Amazon is expanding its presence on the High Street by opening its first non-food store in the UK – Amazon 4-Star. The shop is located in the Bluewater shopping mall near Dartford. Amazon will sell around 2,000 of its most popular and best-rated products there.
The name chosen for the store, Amazon 4-star, was chosen because every item stocked has been given more than four stars by customers. This will be the first Amazon 4-star store outside the US, where there are already more than 30 outlets.
The range of products, which takes in books, consumer electronics, toys, games and homeware, reflects what Amazon customers are buying online. There’s a “Most Wished For” section, for instance, showing the most popular products from customers’ wish lists. Digital price tags are used to ensure the prices are the same in-store and online. Shoppers don’t need to have an Amazon account to use it. Customers will also be able to collect items ordered online as well as return items without the need for packaging and labels.

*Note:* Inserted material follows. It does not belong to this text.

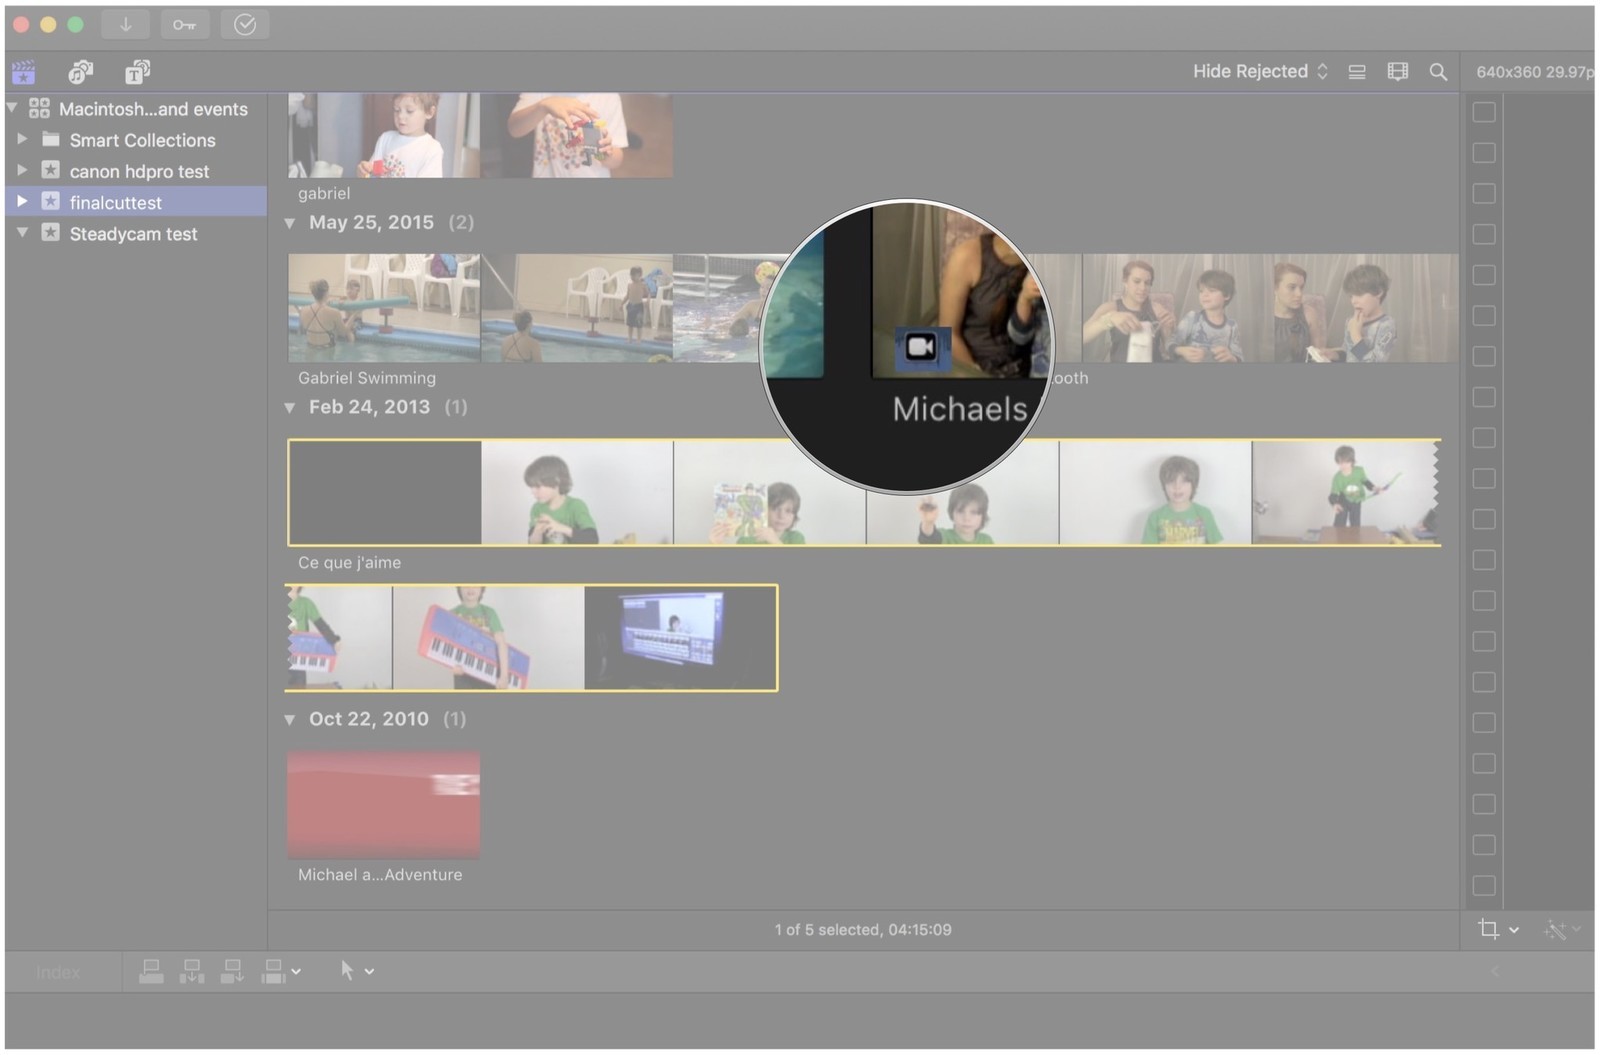Screen dimensions: 1600x1055
Task: Select the Connect edit icon
Action: click(151, 970)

Andy Jones, director of Amazon 4-star UK, has not yet confirmed just how many more stores he plans to open in the UK. However, we expect the expansion of these stores to the UK indicate a positive sign of progression for the brand.
This global giant is often accused of killing the High Street by overtaking items bought in store, previously only selling products online. Now they are increasing their appearance by moving into a physical store. Perhaps the expansion of Amazon to the shopping center can encourage more to find their way back to the High Street.
Retail expert Natalie Berg said the Amazon move “is purely about experimentation”. Amazon has already opened six grocery convenience stores in the UK with checkout-free technology. Berg said the jury is still out as to whether Amazon can do one of the most fundamental retail tasks – run stores. “The store features a smorgasbord of products, the result of Amazon’s very scientific, data-led approach to physical retail, but when you strip out the high-tech touches, I struggle to see how it differentiates from any other retailer,” says Ms Berg.
Landlords, though, may welcome the move as they try to find new players to take on empty shops, driven largely by our shopping habits moving online. Perhaps Amazon can make a change in the in-person industry.